I said that the time (now) on the B & C clocks at their flyby event is also a coordinate time per A, because B & C are remotely located wrt him.

On 2/9/2020 at 6:54 PM, md65536 said:

Those are proper times, though. You're talking about the time of an event that is measured by a clock that passes through the event.

From A's POV at 5y-A, he runs the LTs to predict that the B & C clocks now read 4y-B and 4y-C at their flyby, way down yonder 3 ly distant.  Those are coordinate times as calculated by A using the LTs.  A is "not there", and the B/C flyby event does not occur on the A worldline.  On the other hand, if you ask B what his own clock reads at B/C flyby, he'll say 4y-B which is a proper time for he himself, because the flyby event occurs at B on the B worldline.  If you ask C what his clock reads at B/C flyby, he'll say 4y-C, which is a proper time for he himself, because the flyby event occurs at C on the C worldline.

I've brought up this point a ways back ... that a coordinate time of a remote moving clock (per one observer) is the proper time of that clock when it displays that time (per he who carries that clock).

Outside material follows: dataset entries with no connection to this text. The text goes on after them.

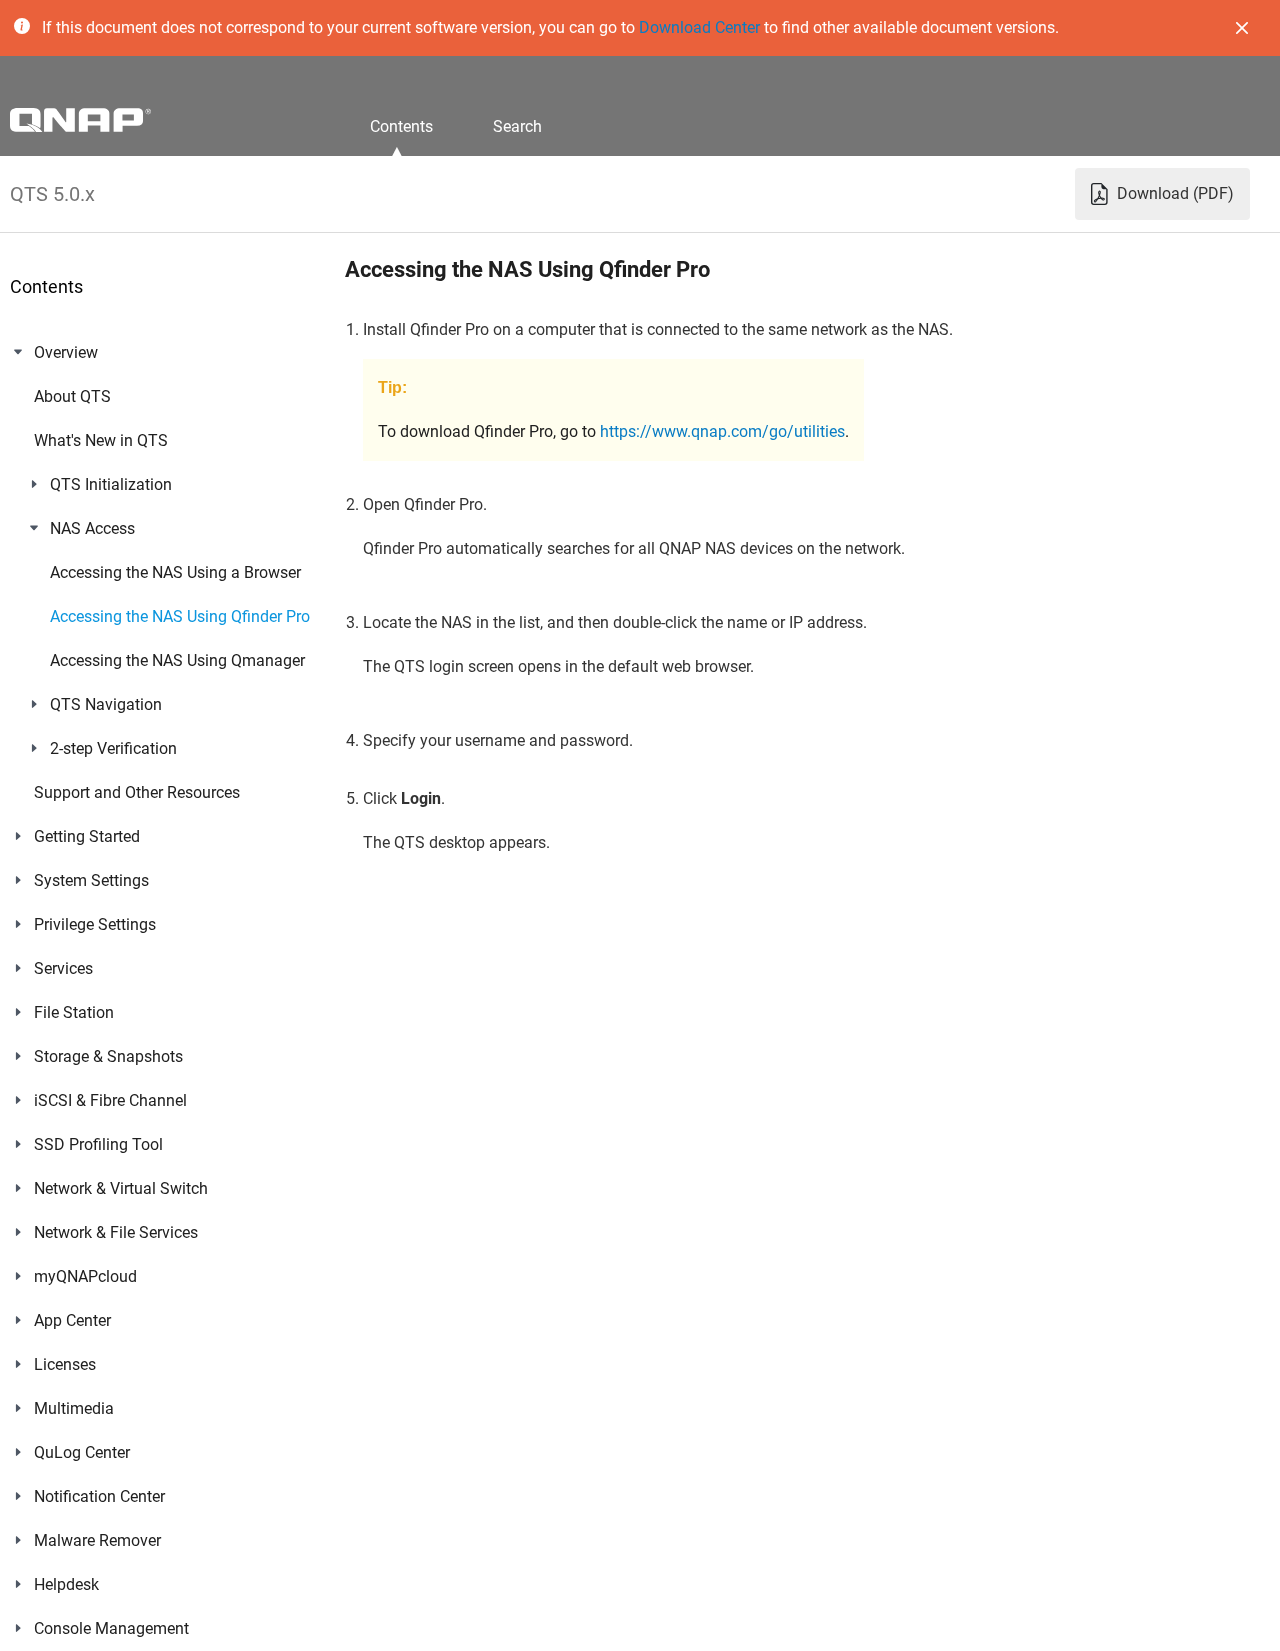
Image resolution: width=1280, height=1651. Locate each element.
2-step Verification (113, 748)
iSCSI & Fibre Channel (110, 1100)
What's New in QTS (101, 440)
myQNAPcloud (85, 1276)
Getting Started (87, 836)
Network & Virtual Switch (121, 1188)
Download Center (699, 27)
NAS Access (92, 528)
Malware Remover (97, 1540)
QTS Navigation (106, 704)
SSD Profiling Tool (98, 1144)
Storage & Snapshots (108, 1056)
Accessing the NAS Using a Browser (175, 572)
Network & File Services (116, 1232)
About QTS (72, 396)
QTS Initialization (111, 484)
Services (63, 968)
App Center (72, 1320)
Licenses (65, 1364)
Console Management (111, 1628)
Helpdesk (66, 1584)
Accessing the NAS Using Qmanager (177, 660)
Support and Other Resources (137, 792)
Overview (66, 352)
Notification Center (99, 1496)
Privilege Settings (95, 924)
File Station (74, 1012)
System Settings (91, 880)
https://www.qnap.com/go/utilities (722, 431)
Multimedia (74, 1408)
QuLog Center (82, 1452)
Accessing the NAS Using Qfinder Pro (180, 616)
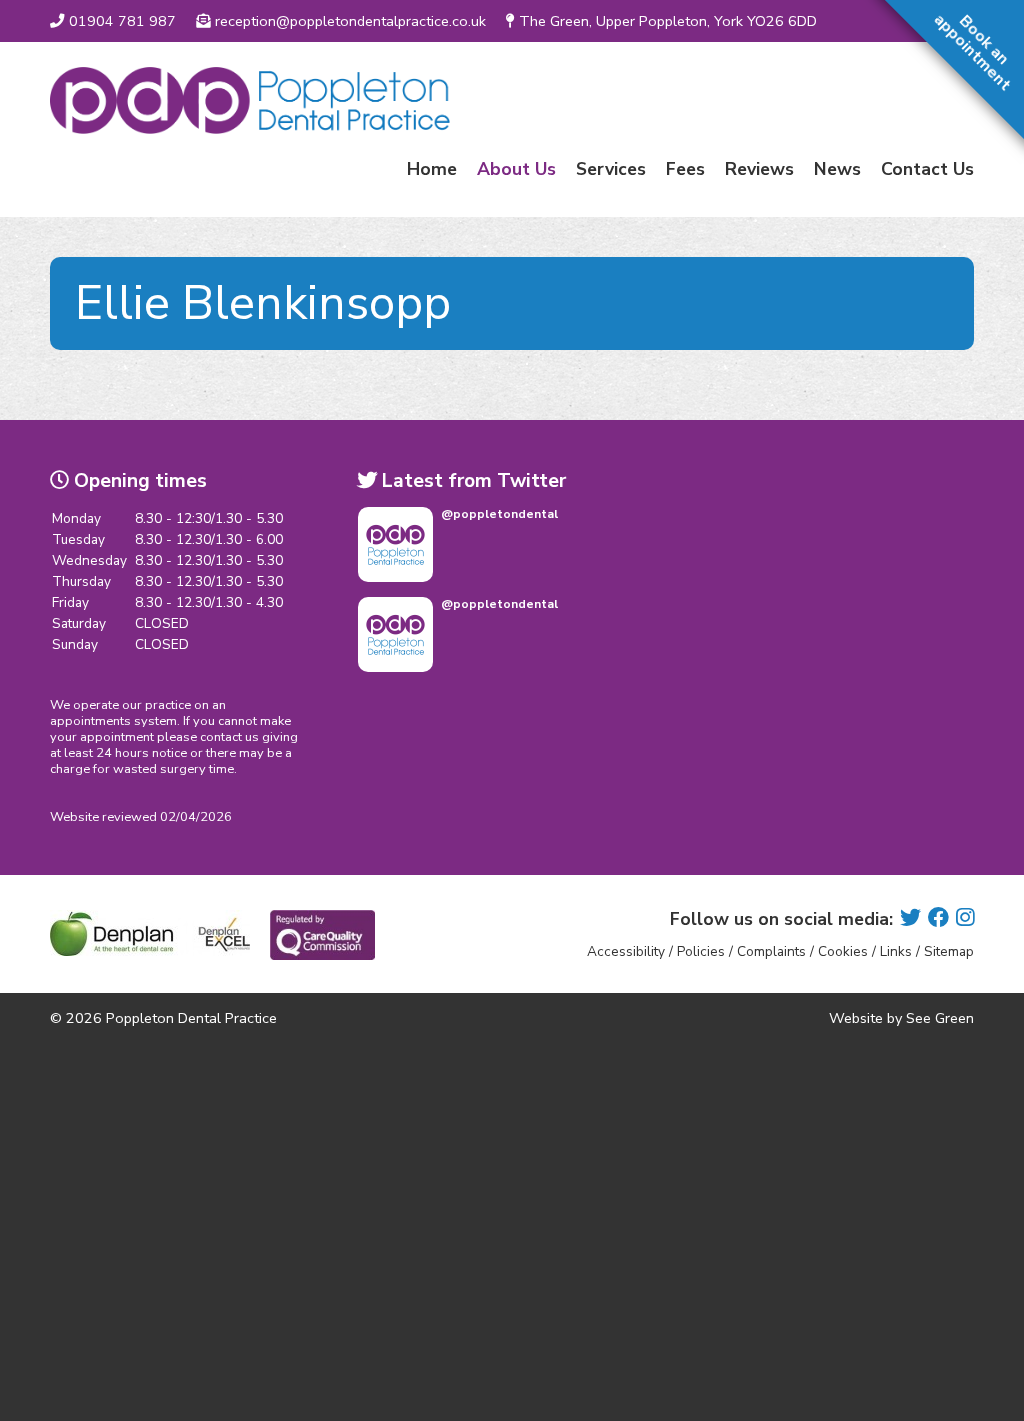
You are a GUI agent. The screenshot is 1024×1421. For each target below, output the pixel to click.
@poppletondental (499, 514)
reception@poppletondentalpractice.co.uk (350, 21)
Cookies (843, 951)
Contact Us (927, 169)
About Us (516, 169)
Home (432, 169)
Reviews (759, 169)
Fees (685, 169)
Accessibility (626, 951)
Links (896, 951)
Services (611, 169)
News (837, 169)
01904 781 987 (122, 21)
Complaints (771, 951)
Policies (701, 951)
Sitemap (949, 951)
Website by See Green (901, 1018)
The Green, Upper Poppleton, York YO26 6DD (668, 21)
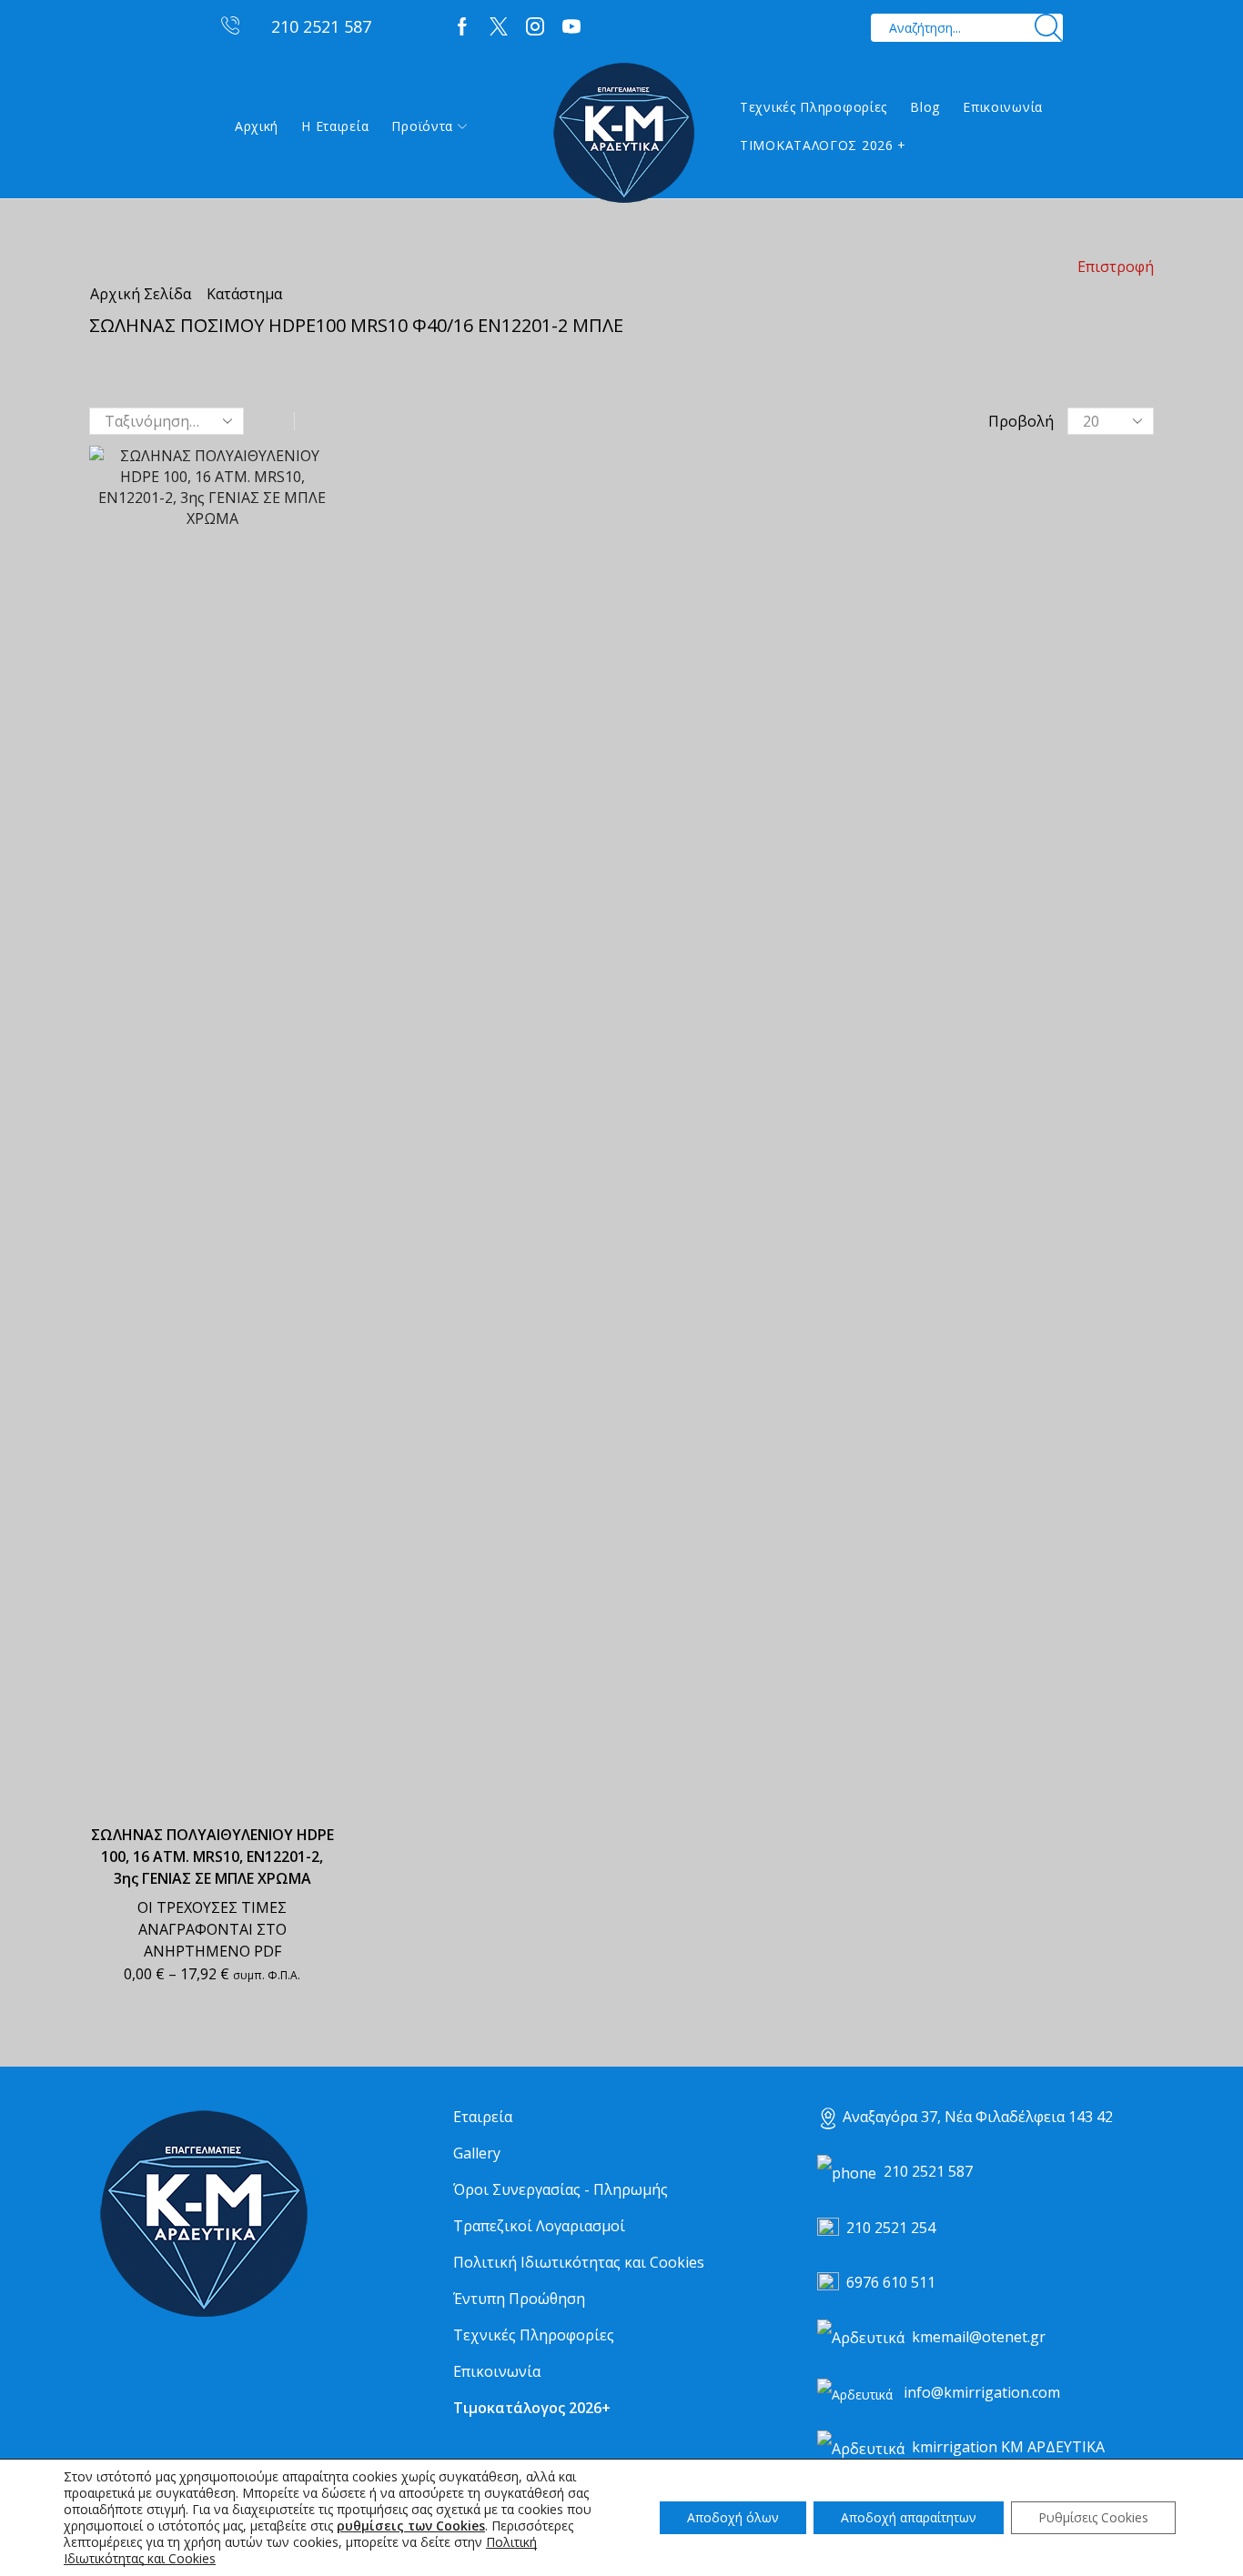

So the point I've been making thus far, is this ... any alternate theory that produces coordinate times that differ from SR, should not be able to predict B & C to execute a flyby at 4y-B and 4y-C.  If it produces different coordinate times wrt SR, I'd expect such a theory to predict (for example, say) 5.2y-B and 5.2y-C at their flyby event.  The B & C clocks will verify they read some specific values at their flyby event, and only the theory that predicts that, wins.  Of course, we won't be running such a flyby test anytime soon.